Quote the entries below word for word, from the line containing "Like the reply น้องเค้าใหญ่ดีนะ" through the line containing "pos(247,782)", both of those lines included. Leave out the pictures.
──────── Data section
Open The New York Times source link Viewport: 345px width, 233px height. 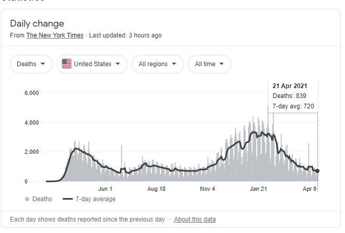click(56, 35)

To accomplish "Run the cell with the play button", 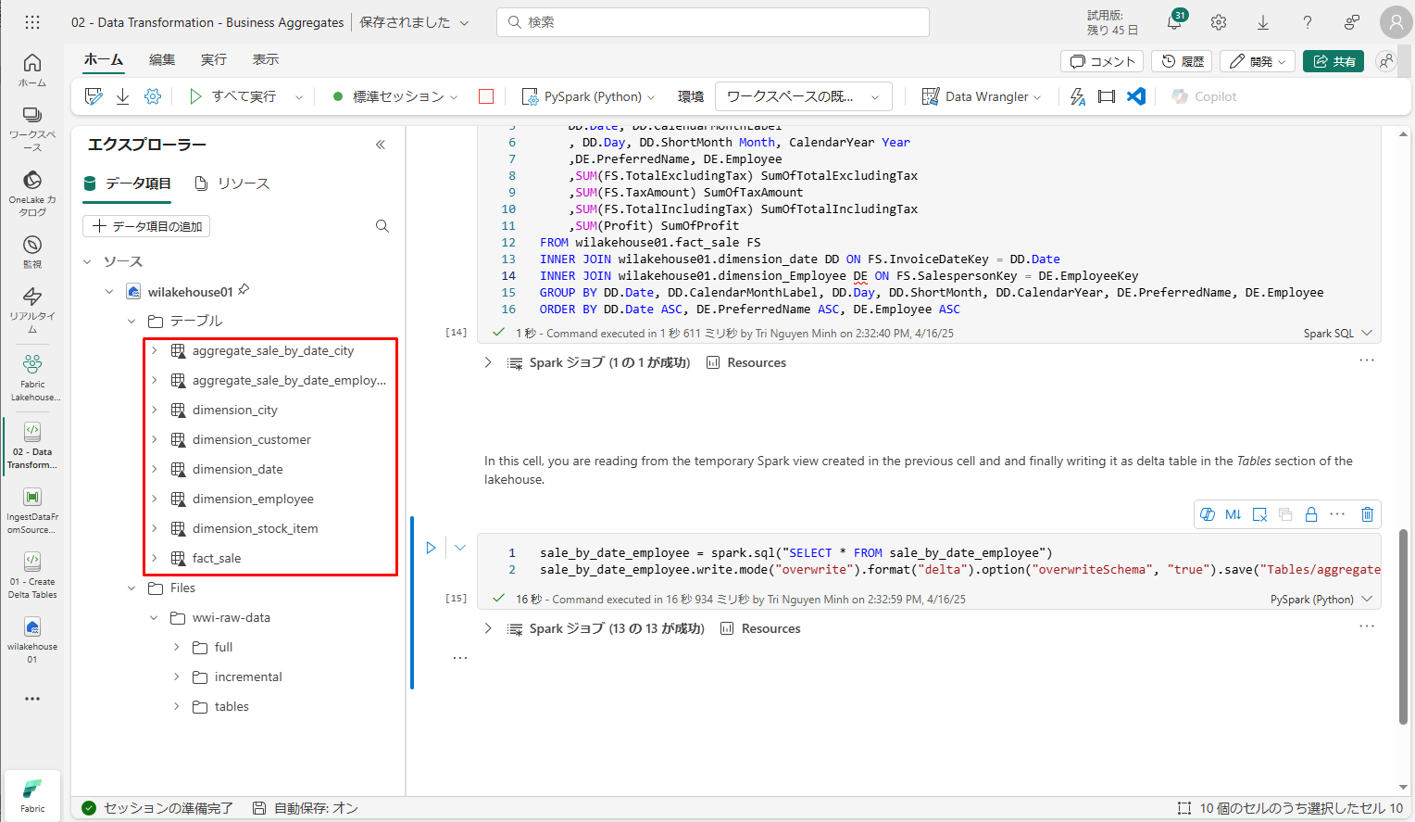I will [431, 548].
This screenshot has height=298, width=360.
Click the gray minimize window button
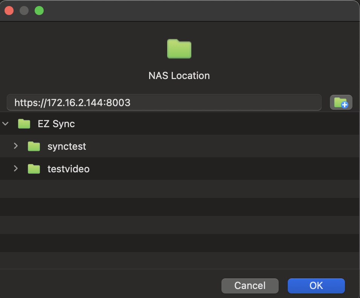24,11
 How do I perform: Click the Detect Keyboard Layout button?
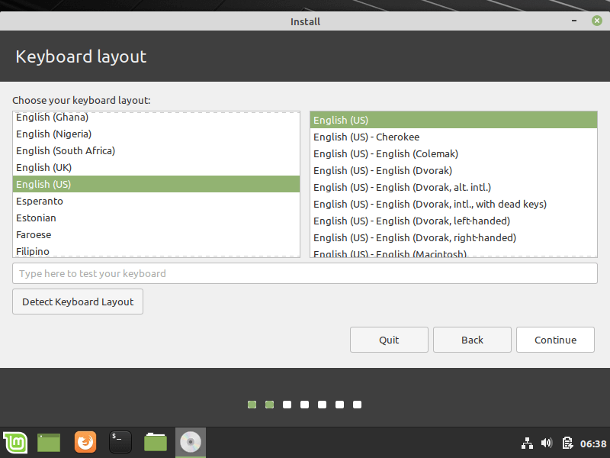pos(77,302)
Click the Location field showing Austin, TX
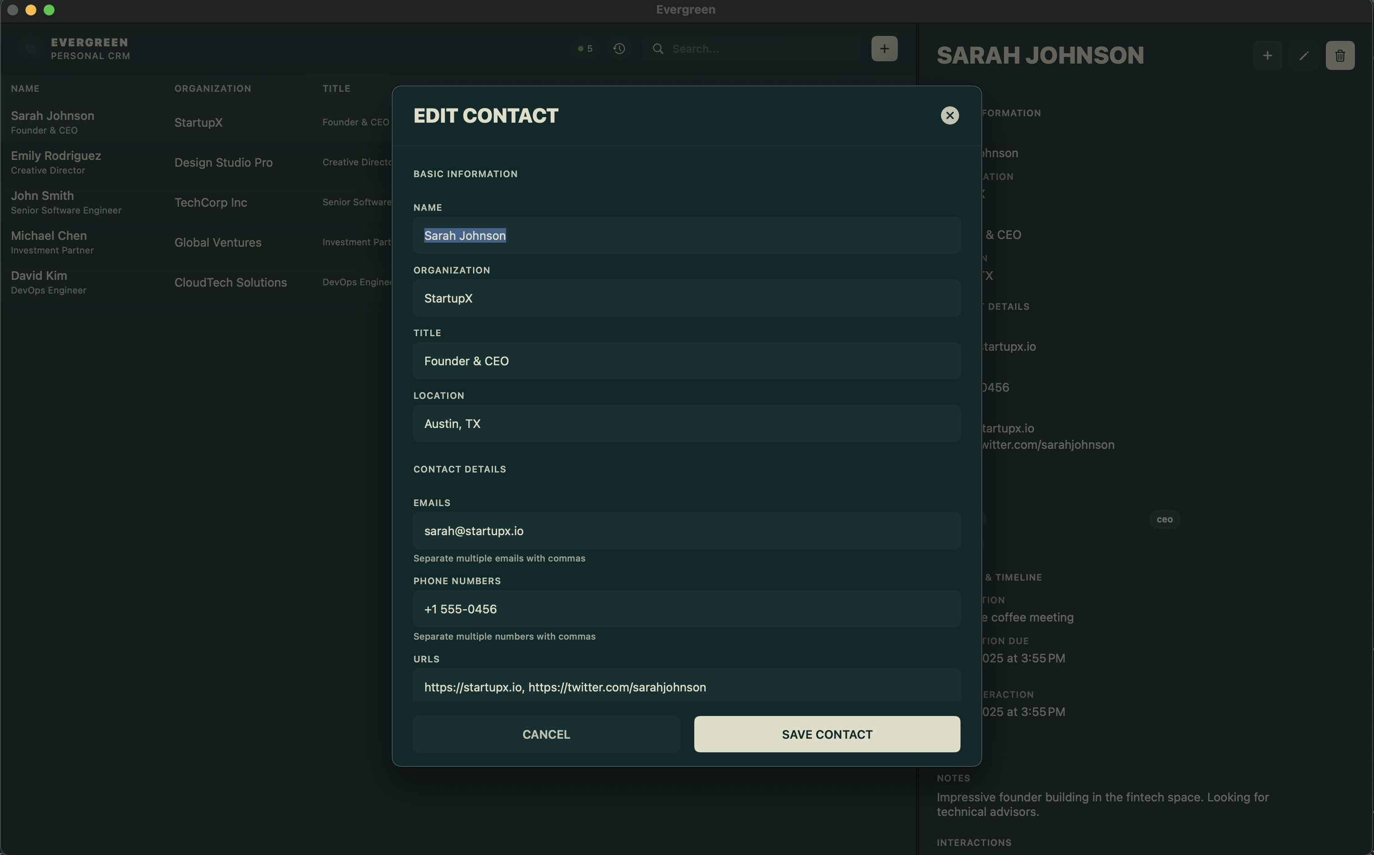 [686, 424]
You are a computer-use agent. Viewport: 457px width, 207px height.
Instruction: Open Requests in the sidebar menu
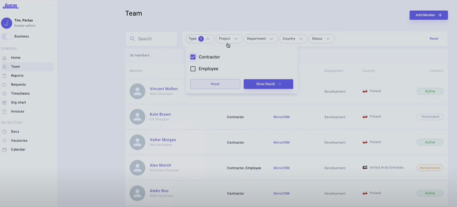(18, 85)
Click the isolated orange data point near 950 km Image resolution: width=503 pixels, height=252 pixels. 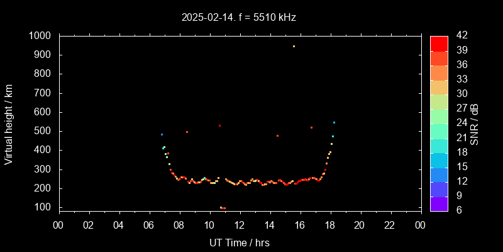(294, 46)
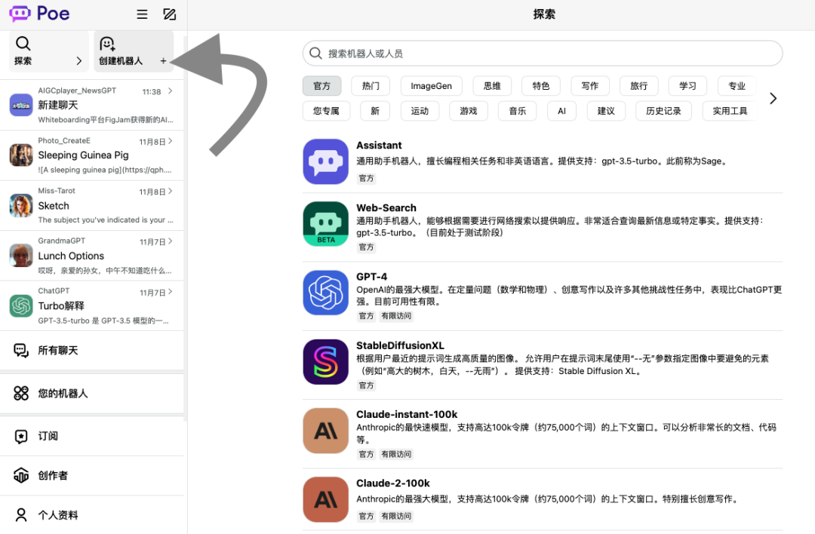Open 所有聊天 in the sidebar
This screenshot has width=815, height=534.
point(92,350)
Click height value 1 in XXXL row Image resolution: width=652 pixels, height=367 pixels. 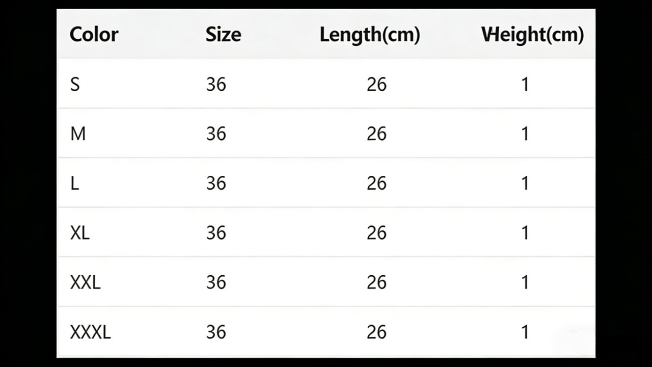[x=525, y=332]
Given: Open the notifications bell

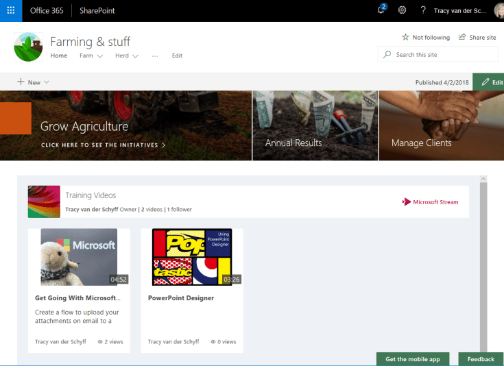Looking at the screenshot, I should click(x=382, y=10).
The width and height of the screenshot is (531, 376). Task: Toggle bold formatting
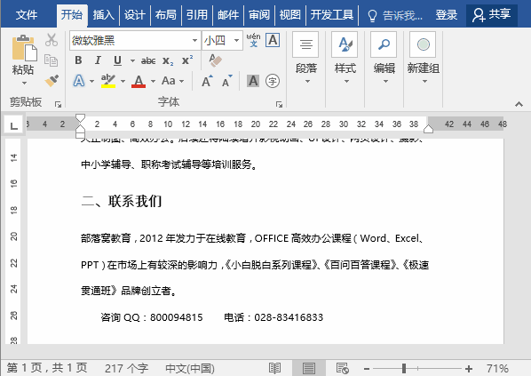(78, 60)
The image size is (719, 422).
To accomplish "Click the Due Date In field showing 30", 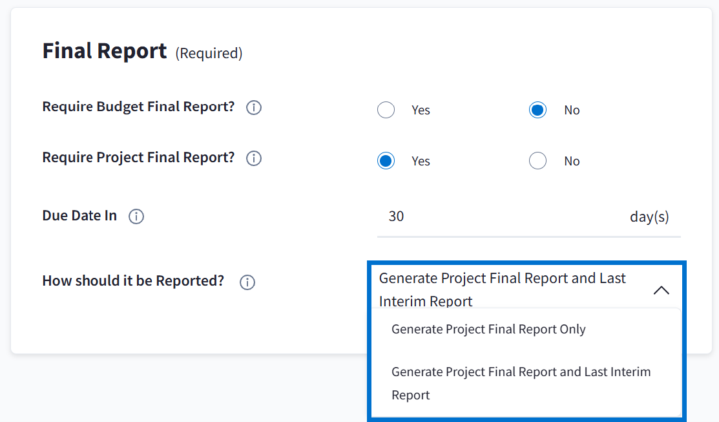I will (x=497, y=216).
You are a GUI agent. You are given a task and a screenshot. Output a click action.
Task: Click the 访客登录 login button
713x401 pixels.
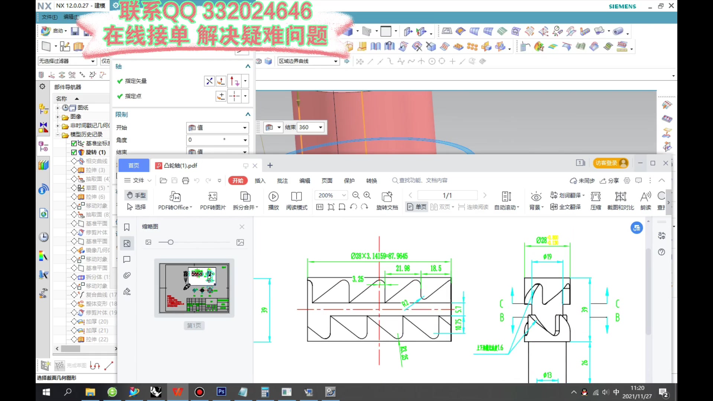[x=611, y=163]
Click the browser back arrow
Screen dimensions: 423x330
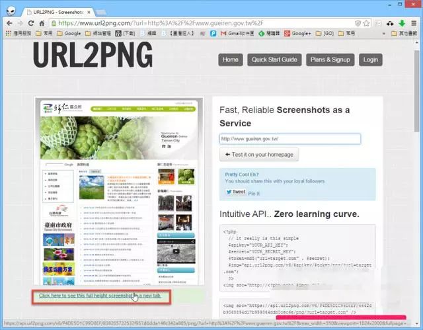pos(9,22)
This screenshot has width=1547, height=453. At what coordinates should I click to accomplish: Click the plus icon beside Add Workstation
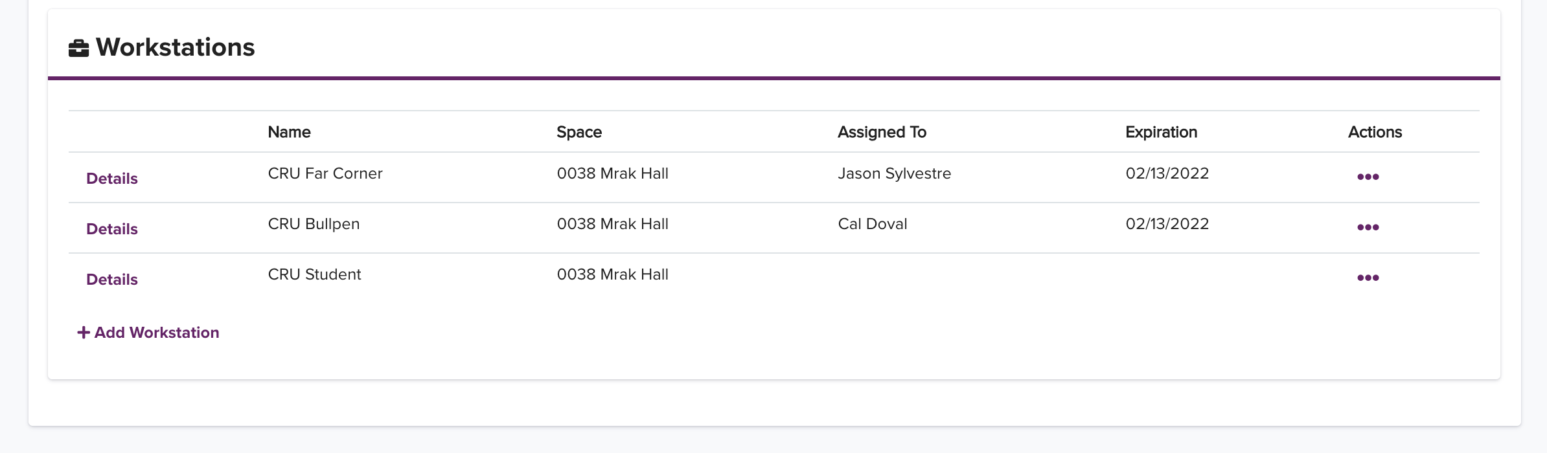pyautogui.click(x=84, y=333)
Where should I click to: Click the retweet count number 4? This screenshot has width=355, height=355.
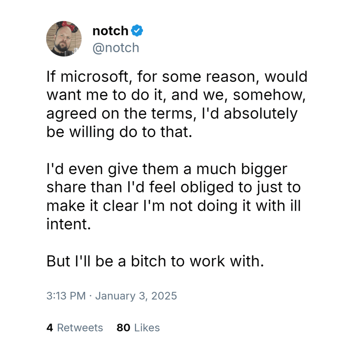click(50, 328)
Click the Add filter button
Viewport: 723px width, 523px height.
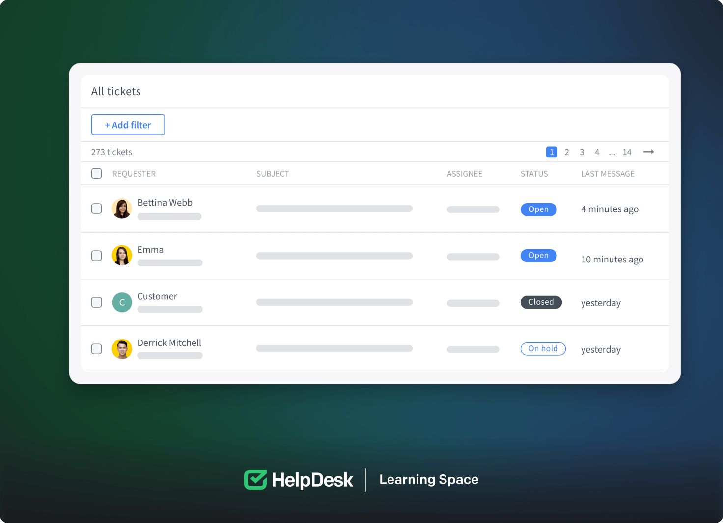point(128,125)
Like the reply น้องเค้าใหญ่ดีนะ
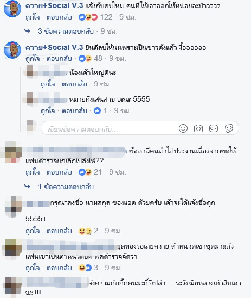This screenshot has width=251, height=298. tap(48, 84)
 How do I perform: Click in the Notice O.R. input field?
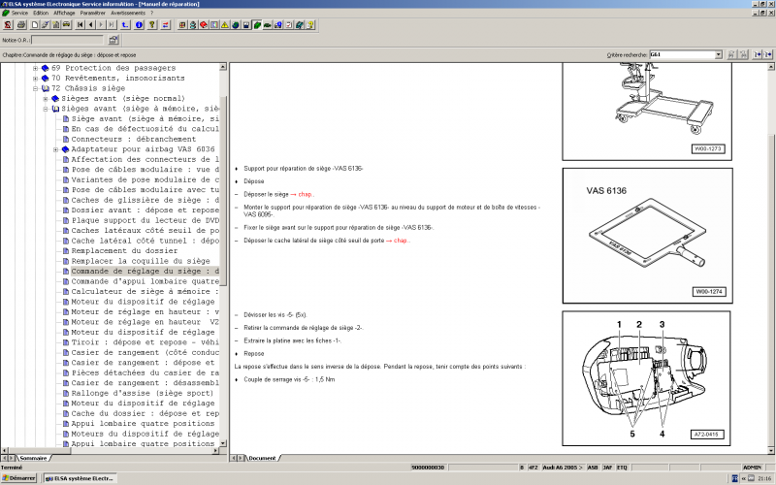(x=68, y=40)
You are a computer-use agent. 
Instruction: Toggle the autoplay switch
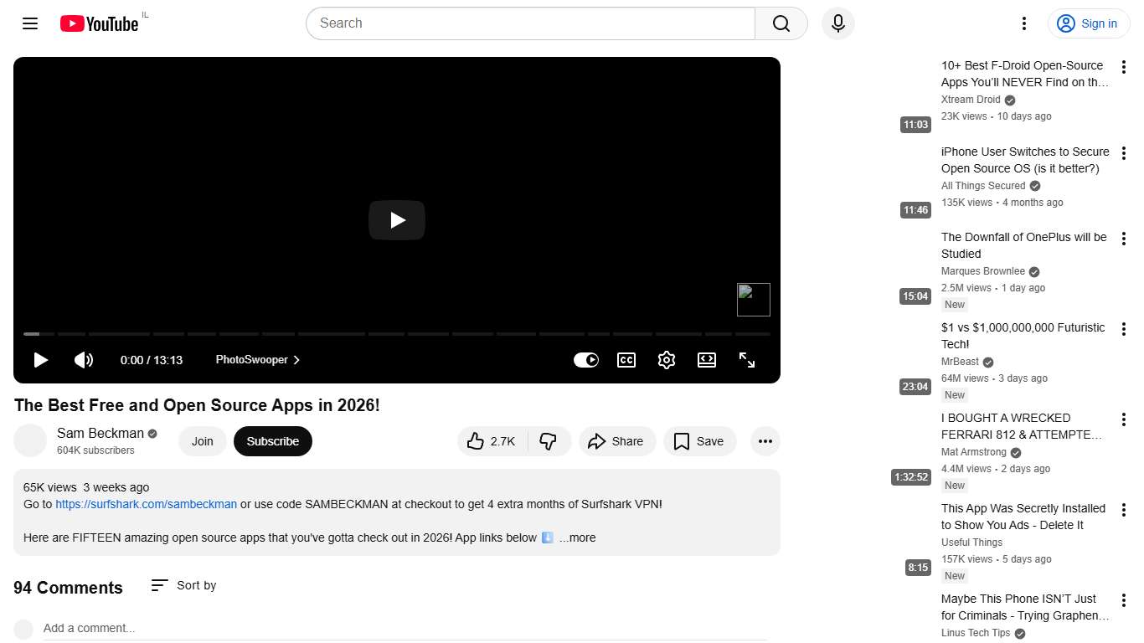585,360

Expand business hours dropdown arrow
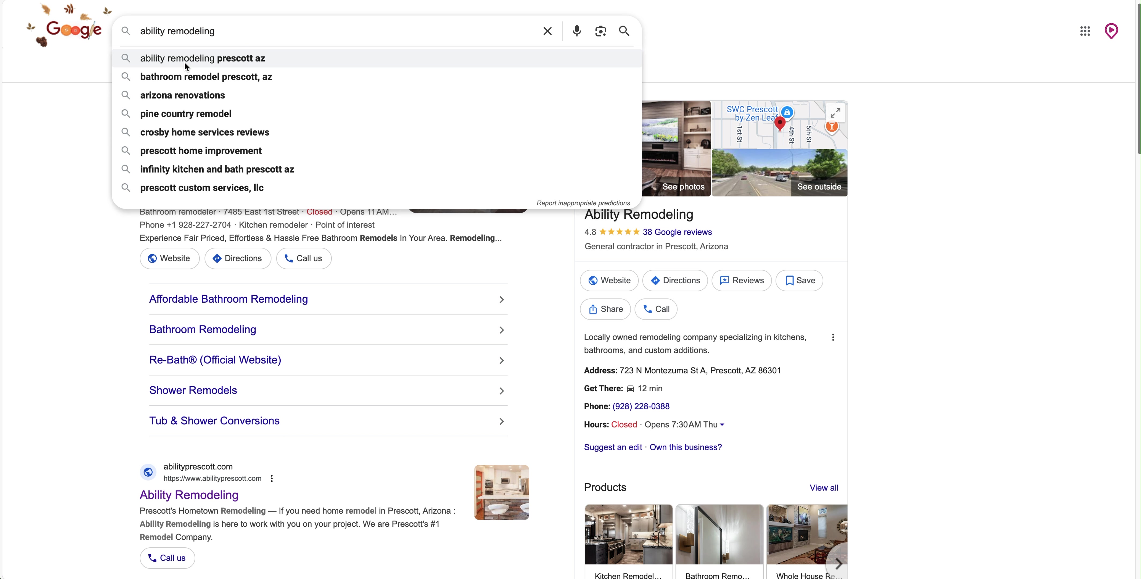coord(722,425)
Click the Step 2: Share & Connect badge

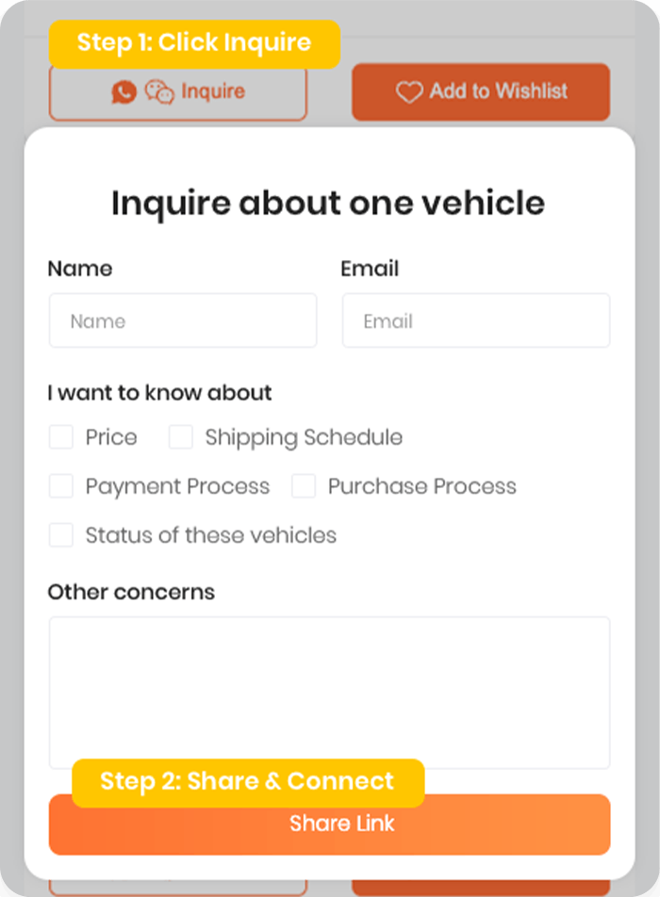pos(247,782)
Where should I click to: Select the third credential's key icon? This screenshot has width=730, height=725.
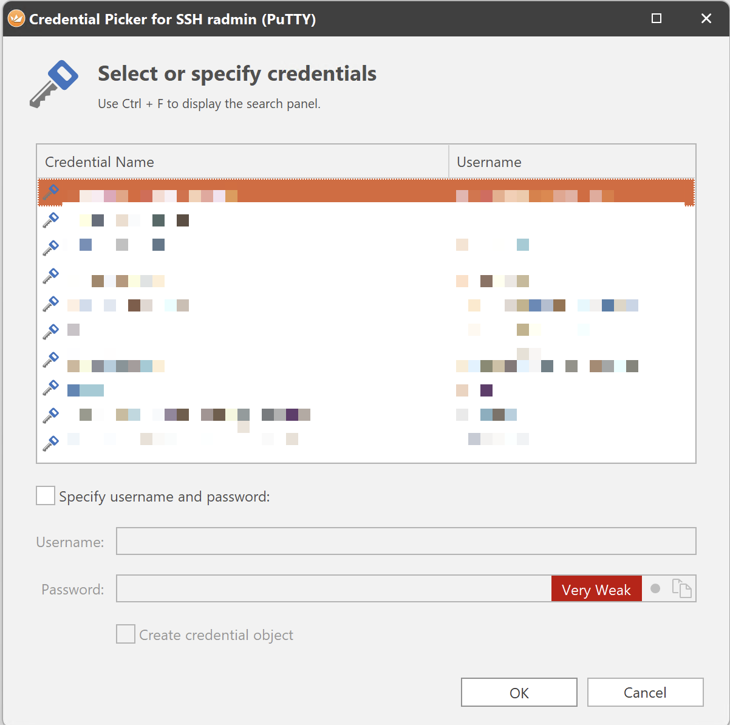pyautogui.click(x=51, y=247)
────────────────
Answer to the task
Like the reply น้องเค้าใหญ่ดีนะ
This screenshot has width=251, height=298. tap(48, 84)
 How do I perform: Click in the Notice O.R. input field?
(x=68, y=40)
You are a computer-use agent. 
Instruction: Toggle the autoplay switch
585,360

Expand business hours dropdown arrow
coord(722,425)
Click the Step 2: Share & Connect badge

pos(247,782)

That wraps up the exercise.